The Iraqi government sees such deals as smuggling, raising questions about Washington's commitment to preventing oil sales from the autonomous region — an area where most people do not speak Arabic but Kurdish, a language that is closer to Persian, and people do not consider themselves to be Arabs.
The Marshall Islands-flagged tanker United Kalavrvta sailed from the Turkish port of Ceyhan in June bound for the Gulf Coast of the U.S.
The ship carries approximately 1 million barrels of crude, which would fetch more than $100 million at international prices. It must undergo a routine safety inspection by the U.S. Coast Guard on before it can unload its cargo, an official said.

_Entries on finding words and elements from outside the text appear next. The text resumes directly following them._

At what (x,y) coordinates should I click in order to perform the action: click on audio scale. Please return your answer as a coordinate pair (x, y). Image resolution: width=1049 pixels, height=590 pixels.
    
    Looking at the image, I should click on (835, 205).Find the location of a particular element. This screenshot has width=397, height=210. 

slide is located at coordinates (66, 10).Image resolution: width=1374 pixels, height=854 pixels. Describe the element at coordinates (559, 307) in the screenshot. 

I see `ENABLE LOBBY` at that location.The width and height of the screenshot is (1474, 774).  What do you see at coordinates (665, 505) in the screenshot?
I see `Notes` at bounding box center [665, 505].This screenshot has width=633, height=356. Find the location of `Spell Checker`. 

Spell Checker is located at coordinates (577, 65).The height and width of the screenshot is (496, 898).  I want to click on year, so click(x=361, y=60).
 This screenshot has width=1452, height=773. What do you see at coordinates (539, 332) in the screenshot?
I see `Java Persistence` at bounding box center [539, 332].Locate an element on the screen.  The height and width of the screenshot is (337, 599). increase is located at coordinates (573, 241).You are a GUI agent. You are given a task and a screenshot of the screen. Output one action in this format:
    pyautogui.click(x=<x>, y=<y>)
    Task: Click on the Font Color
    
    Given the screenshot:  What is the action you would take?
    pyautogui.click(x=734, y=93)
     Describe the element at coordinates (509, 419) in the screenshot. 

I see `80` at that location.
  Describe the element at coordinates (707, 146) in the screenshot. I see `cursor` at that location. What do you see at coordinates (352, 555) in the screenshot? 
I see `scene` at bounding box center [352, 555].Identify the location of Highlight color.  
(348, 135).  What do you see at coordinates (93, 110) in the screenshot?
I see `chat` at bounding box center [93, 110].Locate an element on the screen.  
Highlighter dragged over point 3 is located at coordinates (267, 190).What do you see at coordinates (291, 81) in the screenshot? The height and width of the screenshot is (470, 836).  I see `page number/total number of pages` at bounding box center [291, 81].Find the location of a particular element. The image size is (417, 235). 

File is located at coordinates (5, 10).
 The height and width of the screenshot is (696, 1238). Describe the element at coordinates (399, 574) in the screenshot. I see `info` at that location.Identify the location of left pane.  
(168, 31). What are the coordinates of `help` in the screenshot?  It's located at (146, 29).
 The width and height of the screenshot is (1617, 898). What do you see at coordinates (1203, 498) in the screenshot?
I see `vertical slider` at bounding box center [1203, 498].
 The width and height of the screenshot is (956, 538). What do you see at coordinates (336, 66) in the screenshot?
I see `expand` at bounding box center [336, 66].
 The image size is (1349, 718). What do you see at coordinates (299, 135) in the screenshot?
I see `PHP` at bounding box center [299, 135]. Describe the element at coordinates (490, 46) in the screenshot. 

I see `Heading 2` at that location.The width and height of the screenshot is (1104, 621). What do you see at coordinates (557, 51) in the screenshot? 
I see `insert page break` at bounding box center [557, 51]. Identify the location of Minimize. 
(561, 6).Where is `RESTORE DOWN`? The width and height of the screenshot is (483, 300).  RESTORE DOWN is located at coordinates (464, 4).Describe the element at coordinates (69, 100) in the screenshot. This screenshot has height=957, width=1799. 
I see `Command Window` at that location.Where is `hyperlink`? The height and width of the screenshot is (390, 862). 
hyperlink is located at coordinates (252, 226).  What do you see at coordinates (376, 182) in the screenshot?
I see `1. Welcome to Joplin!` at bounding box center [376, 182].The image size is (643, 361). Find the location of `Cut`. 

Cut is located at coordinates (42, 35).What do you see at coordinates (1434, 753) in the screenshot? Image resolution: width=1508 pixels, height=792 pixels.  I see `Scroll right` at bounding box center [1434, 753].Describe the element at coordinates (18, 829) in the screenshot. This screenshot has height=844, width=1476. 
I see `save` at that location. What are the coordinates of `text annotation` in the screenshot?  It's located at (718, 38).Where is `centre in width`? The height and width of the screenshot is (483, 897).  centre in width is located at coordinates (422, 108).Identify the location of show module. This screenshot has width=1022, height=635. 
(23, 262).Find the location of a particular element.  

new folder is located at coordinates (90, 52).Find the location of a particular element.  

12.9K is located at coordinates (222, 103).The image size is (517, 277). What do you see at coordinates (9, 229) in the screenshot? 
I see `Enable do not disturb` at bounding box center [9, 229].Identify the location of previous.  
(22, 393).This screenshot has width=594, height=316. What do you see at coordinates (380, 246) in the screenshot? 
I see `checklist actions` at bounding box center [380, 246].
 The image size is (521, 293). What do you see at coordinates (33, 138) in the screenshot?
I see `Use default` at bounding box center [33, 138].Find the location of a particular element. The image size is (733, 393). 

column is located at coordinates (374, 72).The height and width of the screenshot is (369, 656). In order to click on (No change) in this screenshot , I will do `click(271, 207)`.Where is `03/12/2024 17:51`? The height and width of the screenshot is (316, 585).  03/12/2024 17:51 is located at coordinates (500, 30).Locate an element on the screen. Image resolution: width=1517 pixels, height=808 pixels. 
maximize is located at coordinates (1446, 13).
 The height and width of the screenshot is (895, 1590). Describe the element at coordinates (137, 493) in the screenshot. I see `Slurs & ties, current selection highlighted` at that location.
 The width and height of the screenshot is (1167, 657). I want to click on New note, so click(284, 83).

Iraqi Kurdistan has been selling its crude without Baghdad's permission since January.
The U.S. government has expressed fears that independent oil sales from Kurdistan could precipitate the breakup of Iraq as the Baghdad government struggles to contain the ultra-hardline Islamic State, a group of Sunni Islamist insurgents who have captured vast areas of the country.
In June, Kurdish forces were able to capture the oil-rich city of Kirkuk in northern Iraq amid the confusion of the onslaught of Islamic State fighters. Kirkuk has long been prized by Iraqi Kurdistan's leaders.
Washington has pressured companies and governments not to buy crude from the Kurdish Regional Government (KRG), but it has stopped short of banning U.S. firms from buying it outright.
The KRG has renewed its push for an independent state amid the latest violence roiling Iraq. Its relationship with Baghdad has deteriorated over what it sees as Prime Minister Nouri al-Maliki's role in stoking the crisis and the long-running dispute over oil sales.
Crude offloading from the United Kalavrvta could begin as early as Sunday, if the tanker passes the Coast Guard inspection "and there are no other issues," said Coast Guard Petty Officer Andy Kendrick.
The Coast Guard was communicating with the U.S. National Security Council, State and Homeland Security departments about the vessel's arrival and status, Kendrick said.
The United Kalavrvta received the oil at Ceyhan from a new Kurdish pipeline.
The ship is too large to move through the Houston Ship Channel, which begins at Galveston, the Coast Guard has said. It will have to offload its cargo onto smaller ships offshore before the oil is delivered to the U.S. mainland.
Trading sources in Texas, New York, London and Geneva have been unable to identify the buyer of the United Kalavrvta's cargo. The oil could go to any one of the many refineries located along the U.S. Gulf Coast.